When this occurs, PROC MIXED reruns an optimization algorithm to determine a new log upper bound and then restarts the rejection sampling. The resulting OUT= data set contains all observations that have been generated; therefore, assuming that you have requested N samples, you should retain only the final N observations in this data set for analysis purposes.

NSAMPLE=number

specifies the number of posterior samples to generate. The default is 1000, but more accurate results are obtained with larger samples such as 10000.

NSEARCH=number

specifies the number of posterior evaluations PROC MIXED makes for each transformed parameter in determining the parameters for the inverted gamma densities. The default is 20.

OUT=SAS-data-set

creates an output data set containing the sample from the posterior density.

OUTG=SAS-data-set

creates an output data set from the grid evaluations specified in the GRID= option.

OUTGT=SAS-data-set

creates an output data set from the transformed grid evaluations specified in the GRIDT= option.

PSEARCH

displays the search used to determine the parameters for the inverted gamma densities. The ODS name of the table is Search.

PTRANS

displays the transformation of the variance components. The ODS name of the table is Trans.

SEED=number

specifies an integer used to start the pseudo-random number generator for the simulation. If you do not specify a seed, or if you specify a value less than or equal to zero, the seed is by default generated from reading the time of day from the computer clock. You should use a positive seed (less than $2^{31}-1$) whenever you want to duplicate the sample in another run of PROC MIXED.

SFACTOR=number

enables you to adjust the range over which PROC MIXED searches the transformed parameters in order to determine the parameters for the inverted gamma densities. PROC MIXED determines the range by first transforming the estimates from the standard PROC MIXED analysis (REML, ML, or MIVQUE0, depending upon which estimation method you select). It then multiplies and divides the transformed estimates by $2*$number to obtain upper and lower bounds, respectively. Transformed values that produce negative variance components in the original scale are not included in the search. The default value is 1; number must be greater than 0.5.

TDATA=SAS-data-set

enables you to input the transformation of the covariance parameters used by the sampling algorithm. This data set should contain the CovP1–CovPn variables. The format of the TDATA= data set matches that created by PROC MIXED in the Trans table, so you can output the transformation from one run and use it as input for a subsequent run.

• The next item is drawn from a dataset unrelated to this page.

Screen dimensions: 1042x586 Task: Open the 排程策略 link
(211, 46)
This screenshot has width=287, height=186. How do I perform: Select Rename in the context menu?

TRANS=EXPECTED | MIVQUE0 | OBSERVED

specifies the particular algorithm used to determine the transformation of the covariance parameters. The default is MIVQUE0, indicating a transformation based on the MIVQUE(0) equations. The other two options indicate the type of Hessian matrix used in constructing the transformation via a Cholesky root.

UPDATE=number

is an alias for the LOGNOTE= option.